《星空を見上げて》


事務所から最寄りの駅から電車に乗って一時間弱。
たどり着いたのは海だった。
ちょうどいい感じに茜色に染まっていた空は真っ暗になり星が光り輝いていた。
風が吹く度に潮の香りが漂ってくる。
頬を撫でる風はだいぶ冷たくなってきた。
「うーん! やっぱり海はいいねぇ! 」
「……そうだな。ははっ。そういえばあさ、なにかあるとすぐ海に行くーって騒いでたもんなぁ」
「見て、にぃに! 星も綺麗だよ」
「ほんとだな」
「光り輝く……。にぃにの名前と一緒だね」
そう言えば、にぃにはははっと擽ったそうに笑って「なんだそれ」と呟いた。
「私ねー、小さい頃からずーっとアイドルが好きだったにぃにがだいすきだったんだぁ。そして、アイドルになっても少しとも手を抜かずに一番のアイドルでい続けるにぃにのことも大好きだよ」
「ありがとう」
「でもね、にぃに。忘れないで? 私もFloral Roseだよ。そしてこれでも一応、私もウィレプロの顔と言われてるんだなぁ 」
にぃには目を丸くすると何かを言おうと口を開いて固まる。
「ふふ。

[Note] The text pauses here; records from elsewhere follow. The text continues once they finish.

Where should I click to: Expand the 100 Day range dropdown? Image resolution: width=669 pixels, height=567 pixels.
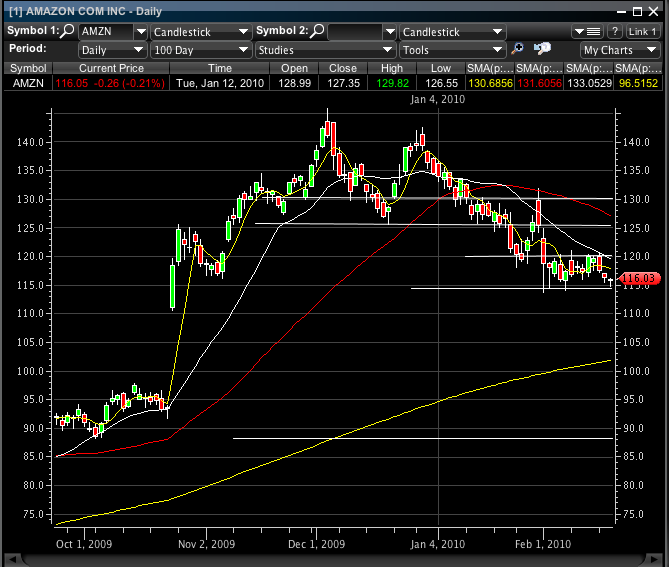pos(201,50)
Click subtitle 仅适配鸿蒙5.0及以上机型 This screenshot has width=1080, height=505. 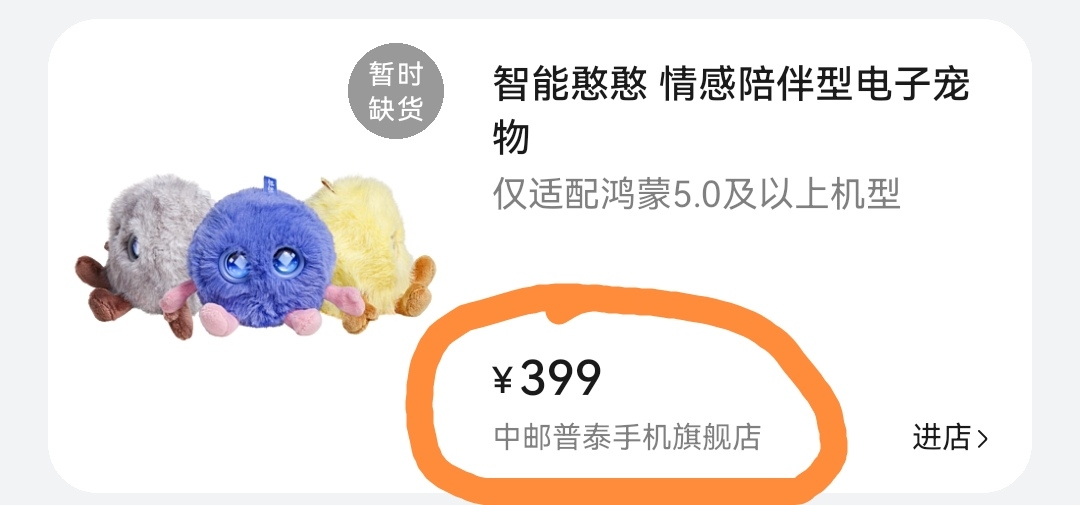[x=696, y=194]
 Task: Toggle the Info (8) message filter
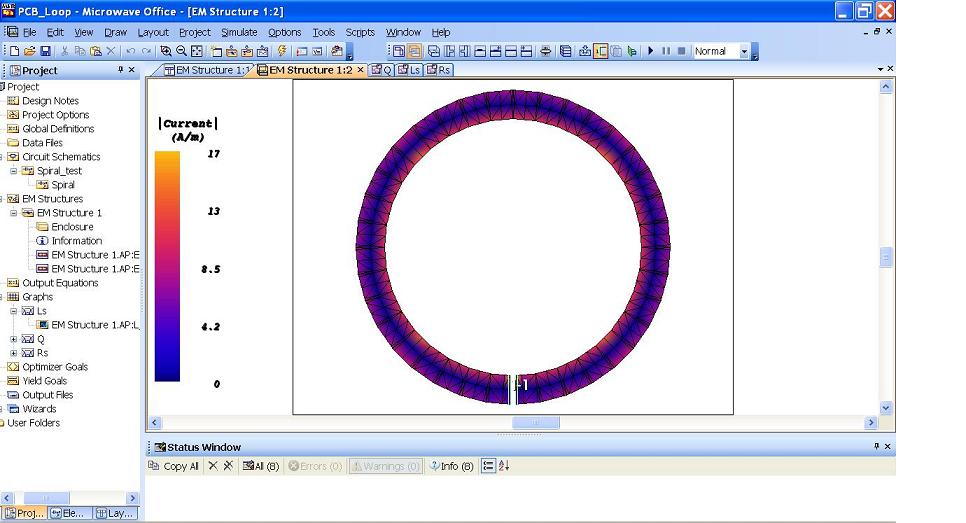click(451, 466)
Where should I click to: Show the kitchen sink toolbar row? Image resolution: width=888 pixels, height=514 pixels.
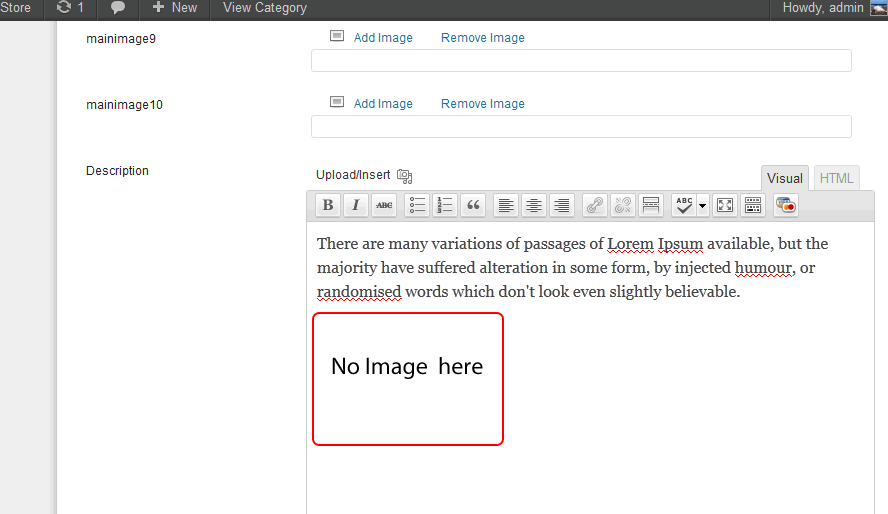753,205
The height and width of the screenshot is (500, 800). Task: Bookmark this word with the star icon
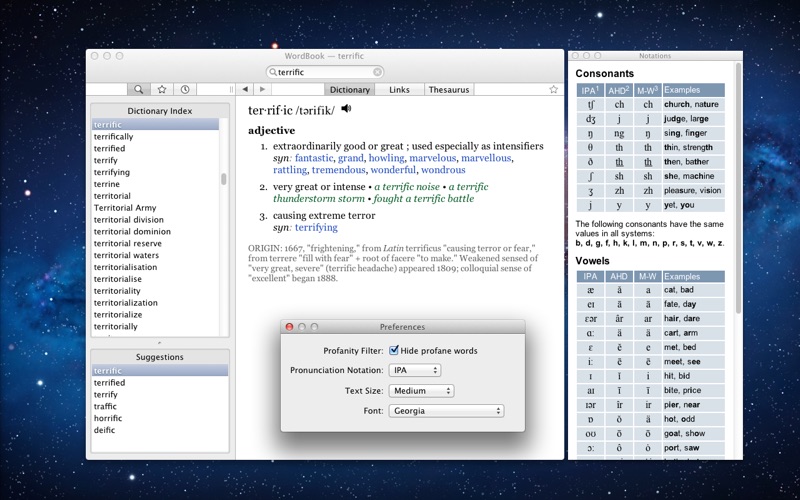pos(553,89)
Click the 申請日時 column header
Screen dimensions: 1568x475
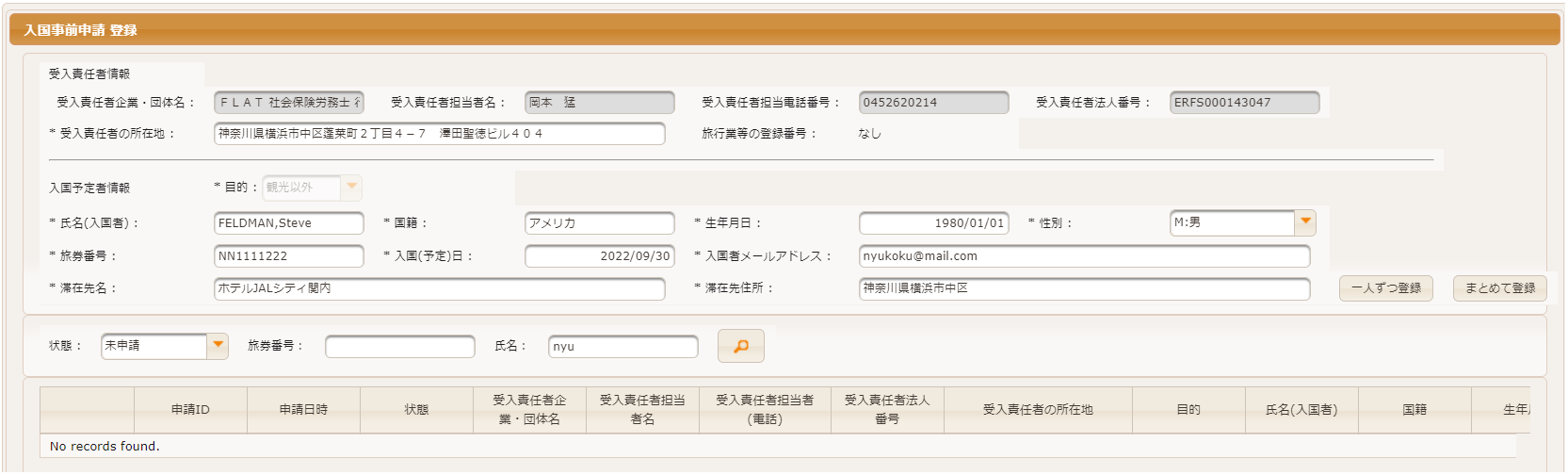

もう昔みたいにどうして私を頼ってくれないの?とか 置いていかないでよ、なんて言うつもりはないけど……その代わり私はいやだって言われてもにぃにの隣から離れるつもりないので! ……だから、いまさら難しそうな顔して隣にいてくれてありがとうなんて言わないでよ。私が隣にいたいからいるだけなんだし。それにいまはFloral Roseっていうユニットのパートナーなんだからさっ!」
「……ありがとう、あさ」
そう言って微笑む彼の表情が幾分か柔らかくなったのを見てほっと胸を撫で下ろす。
するとわしゃわしゃと乱暴に頭を撫でられた。
「わーっ!? なになににぃに! 」
「かっこいいこと言いやがってぇ。泣き虫なくせに」
「今はもう泣き虫じゃありませんー!」
「うそつけー! 」
声をあげて笑うにぃにを久しぶりに見た気がする。
それがなんだかうれしくて勢いよく抱きつけば、にぃには楽しそうに笑ったあと「ありがとう」と小さく呟いた。
だからそういうのはいらないって言ってるのに。
そう言おうと顔をあげれば優しく微笑むにぃにと目が合う。
「楽しかったよ」
「ん? 」
「デート」
くくくっと笑うにぃににつられて私も笑う。
楽しそうに笑うにぃにを見て、ほっとしたのかなんなのか、泣きそうになる。
でもバレたらきっとまた「泣き虫だ」と言われるから、ぐっと堪えて私はもう一度星空を見上げた。